Studio album by Ricky Van Shelton
- Released: January 16, 1990
- Recorded: May 1988 – June 1989
- Studio: The Dog House, Nightingale Recording Studio Omnisound Recording Nashville, TN
- Genre: Country
- Length: 34:22
- Label: Columbia Nashville
- Producer: Steve Buckingham

Ricky Van Shelton chronology
| Ricky Van Shelton Sings Christmas (1989) | RVS III (1990) | Backroads (1991) |

Singles from RVS III
- "Statue of a Fool" Released: November 7, 1989; "I've Cried My Last Tear for You" Released: February 27, 1990; "I Meant Every Word He Said" Released: June 25, 1990; "Life's Little Ups and Downs" Released: October 1990;

= RVS III =

RVS III is the fourth studio album by American country music artist Ricky Van Shelton. The singles released from the album were "Statue of a Fool" (#2), "I've Cried My Last Tear for You"(#1), "I Meant Every Word He Said" (#2), and "Life's Little Ups and Downs" (#4). The album was certified platinum by the RIAA on April 8, 1991.

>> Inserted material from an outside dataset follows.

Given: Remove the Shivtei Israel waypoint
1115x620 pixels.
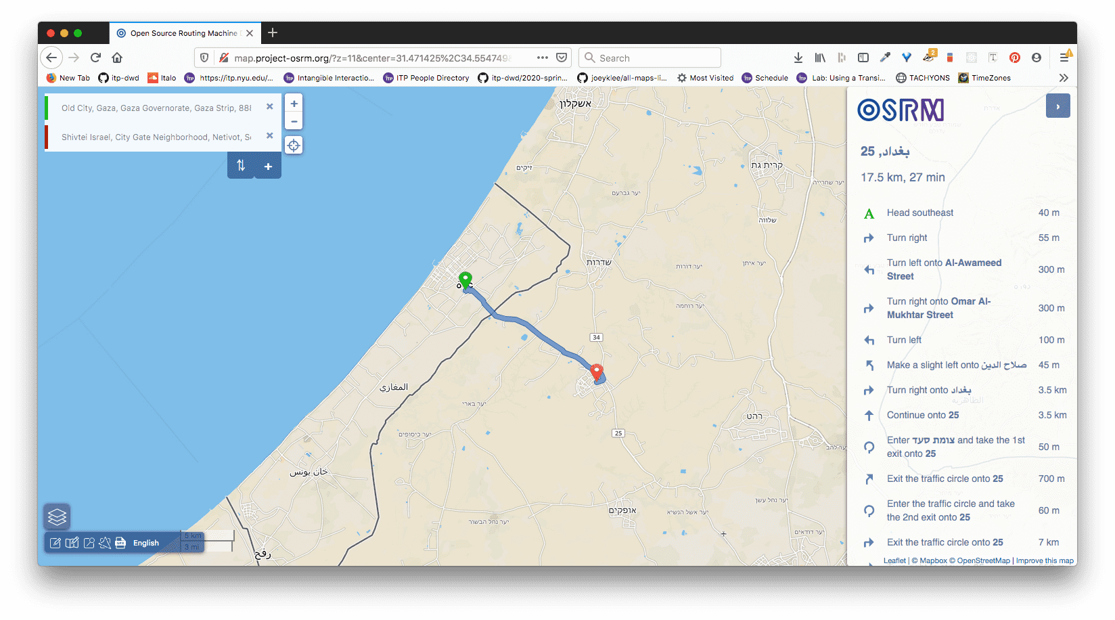Looking at the screenshot, I should pos(270,136).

The album includes several covers. "Oh, Pretty Woman" is a cover of Roy Orbison's famous song. "Sweet Memories" was first recorded by Andy Williams and released in 1968. It was later recorded by Willie Nelson in 1979 for his album of the same name. "Statue of a Fool" was a #1 hit for Jack Greene in 1969 and a #10 in 1974 for Brian Collins, and "Life's Little Ups and Downs" was a #41 for Charlie Rich in 1969.

Professional ratings
Review scores
| Source | Rating |
| Allmusic |  |

==Track listing==

RVS III track listing
| No. | Title | Writer(s) | Length |
|---|---|---|---|
| 1. | "I've Cried My Last Tear for You" | Tony King, Chris Waters | 2:29 |
| 2. | "Statue of a Fool" | Jan Crutchfield | 3:04 |
| 3. | "You Would Do the Same for Me" | Rory Bourke, Mike Reid | 3:01 |
| 4. | "Life's Little Ups and Downs" | Margaret Ann Rich | 3:37 |
| 5. | "I'm Starting Over" | Kix Brooks, John Wesley Ryles, Mark Sherrill | 3:27 |
| 6. | "Love Is Burnin'" | Donny Kees, Frank J. Myers | 2:55 |
| 7. | "Not That I Care" | Cindy Walker | 2:43 |
| 8. | "Oh, Pretty Woman" | William Dees, Roy Orbison | 2:51 |
| 9. | "I Meant Every Word He Said" | Joe Chambers, Bucky Jones, Curly Putman | 3:00 |
| 10. | "I Still Love You" | Ricky Van Shelton | 4:08 |
| 11. | "Sweet Memories" (duet with Brenda Lee) | Mickey Newbury | 3:21 |
| Total length: |  |  | 34:22 |

==Personnel==
- Eddie Bayers - drums
- Barry Beckett - piano
- Larry Byrom - acoustic guitar
- Mark Casstevens - acoustic guitar
- Paul Franklin - steel guitar
- Steve Gibson - electric guitar, mandolin
- Tommy Hannum - steel guitar
- David Hungate - bass guitar on "Sweet Memories"
- Roy Huskey, Jr. - upright bass
- Brenda Lee - vocals on "Sweet Memories"
- Randy McCormick - piano
- Joey Miskulin - accordion
- Farrell Morris - vibes
- Louis Dean Nunley - background vocals
- Mark O'Connor - fiddle
- Tom Robb - bass guitar
- John Wesley Ryles - background vocals
- Lisa Silver - background vocals
- Ricky Van Shelton - acoustic guitar, lead vocals
- Tommy Wells - drums
- Bergen White - background vocals
- Dennis Wilson - background vocals

==Charts==

===Weekly charts===

| Chart (1990) | Peak position |
|---|---|
| US Billboard 200 | 53 |
| US Top Country Albums (Billboard) | 1 |

===Year-end charts===

| Chart (1990) | Position |
|---|---|
| US Top Country Albums (Billboard) | 6 |
| Chart (1991) | Position |
| US Top Country Albums (Billboard) | 16 |

==Certifications==

| Region | Certification | Certified units/sales |
| Canada (Music Canada) | Gold | 50,000^{^} |
| United States (RIAA) | Platinum | 1,000,000^{^} |
^{^} Shipments figures based on certification alone.